We argue that to best inform the why and how of Black youth suicidal behaviors, researchers must take a ground zero approach that encompasses a mixture of quantitative and qualitative methodology (eg, interviews and focus groups with youth, their families, and clinicians). This approach will increase insight on culturally relevant and race-related risk/protective factors, assessment of suicidal ideation and behaviors, and recommendations for intervention. Without this baseline understanding, the unique risks associated with Black youth suicide and the assessment of these behaviors will not be fully understood, thereby hindering prevention efforts.

Developmental Trajectory of Black Youth Suicidal Ideation and Behavior

While theory development, research on culturally relevant risk factors, and prevention efforts are needed immediately, research identifying the developmental trajectory of Black youth suicide is warranted to inform and identify prevention targets in the community. Black youth may not report suicidal ideation preceding suicidal behavior. Evidence from pilot research conducted by Denton8 suggests that Black youth have higher rates of suicide attempts and do not report suicidal ideation preceding their attempts. Preliminary findings also suggest the level of parental awareness of their children’s suicidal ideation and behavior is lower among Black parents than among White and Latinx parents.9 We cannot distinguish whether these are true differences in the phenomenology of Black youth suicide or reflect assessment issues. Also, research is needed to replicate these findings with larger samples, identify barriers for Black youth for sharing suicidal ideation and behaviors, and identify unique features of suicidal ideation/behaviors among Black youth.
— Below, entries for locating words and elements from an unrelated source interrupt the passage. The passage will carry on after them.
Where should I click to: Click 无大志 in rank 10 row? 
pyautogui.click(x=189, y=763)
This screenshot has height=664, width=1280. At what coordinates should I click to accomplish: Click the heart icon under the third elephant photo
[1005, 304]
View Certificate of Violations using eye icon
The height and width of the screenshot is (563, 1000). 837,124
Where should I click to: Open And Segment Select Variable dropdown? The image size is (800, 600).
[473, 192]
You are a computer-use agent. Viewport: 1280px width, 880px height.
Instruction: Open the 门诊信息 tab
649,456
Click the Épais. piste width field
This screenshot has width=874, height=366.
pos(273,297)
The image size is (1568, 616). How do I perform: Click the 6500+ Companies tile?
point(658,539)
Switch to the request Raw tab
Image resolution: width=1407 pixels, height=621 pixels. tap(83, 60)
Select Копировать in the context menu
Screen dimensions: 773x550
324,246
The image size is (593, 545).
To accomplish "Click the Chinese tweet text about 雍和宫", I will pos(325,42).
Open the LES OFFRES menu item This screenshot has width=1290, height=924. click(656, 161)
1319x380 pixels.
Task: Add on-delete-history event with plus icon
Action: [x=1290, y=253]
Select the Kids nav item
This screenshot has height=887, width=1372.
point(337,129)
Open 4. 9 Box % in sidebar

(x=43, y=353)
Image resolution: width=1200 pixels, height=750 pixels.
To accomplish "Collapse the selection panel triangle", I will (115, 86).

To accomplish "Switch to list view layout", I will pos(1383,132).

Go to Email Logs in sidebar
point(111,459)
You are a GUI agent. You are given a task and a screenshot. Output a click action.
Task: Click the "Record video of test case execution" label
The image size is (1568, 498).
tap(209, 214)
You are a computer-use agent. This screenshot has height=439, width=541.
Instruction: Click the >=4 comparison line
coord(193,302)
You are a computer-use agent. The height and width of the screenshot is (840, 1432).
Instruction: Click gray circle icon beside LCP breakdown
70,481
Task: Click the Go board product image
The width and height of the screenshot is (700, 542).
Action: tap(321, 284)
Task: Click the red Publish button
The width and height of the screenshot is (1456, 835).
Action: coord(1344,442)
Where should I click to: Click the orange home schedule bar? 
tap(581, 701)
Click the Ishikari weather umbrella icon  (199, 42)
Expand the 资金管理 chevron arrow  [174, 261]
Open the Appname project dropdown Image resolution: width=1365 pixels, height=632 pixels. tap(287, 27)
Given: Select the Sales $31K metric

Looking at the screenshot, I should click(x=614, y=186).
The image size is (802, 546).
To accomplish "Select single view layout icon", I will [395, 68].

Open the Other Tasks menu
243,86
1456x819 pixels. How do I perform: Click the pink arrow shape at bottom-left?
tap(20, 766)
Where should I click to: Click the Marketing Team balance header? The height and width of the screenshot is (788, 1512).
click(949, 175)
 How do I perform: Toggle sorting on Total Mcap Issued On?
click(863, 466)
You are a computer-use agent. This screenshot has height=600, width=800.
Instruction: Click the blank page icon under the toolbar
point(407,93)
Engaging Trusted Community Organizations in Suicide Prevention Efforts

Preventing Black youth suicide is going to take nontraditional approaches built on a system of trust within communities of color. Existing community settings where trust may already exist include faith communities and churches, Black Greek organizations, Boys and Girls Clubs of America, after-school programs (eg, YWCA/YMCA), and barber and beauty shops. The latter setting has already been tested as a potential site in the Black community to tackle other health problems, such as high blood pressure.10 These organizations can normalize suicide screenings and prevention efforts from within the community. Additionally, prevention efforts for Black youth must target institutional racism, particularly in schools and mental health agencies. Addressing stigma among adults and mental health providers is required for lowering barriers to providing adequate mental health services in local communities.

The research available on Black youth suicide and suicidal behaviors is limited. We strongly recommend that funding agencies and journals prioritize research on Black youth suicide. Journals that publish research on suicide should require authors to report on the race and ethnicity of study participants and encourage publication of studies that examine disparities in suicide risk and prevention among racial and ethnic minority groups. Funding agencies at all levels can also explicitly fund research studies aimed at understanding Black youth suicide and monitor the enrollment of funded research to ensure samples are diverse and match the demographics of the community. Low representation of Black youth in research and lower rates of funding for Black researchers compared with their White peers should not be accepted as the status quo. Increased innovation and discovery within suicide research is needed to understand why Black youth suicide rates are increasing and how we can intervene.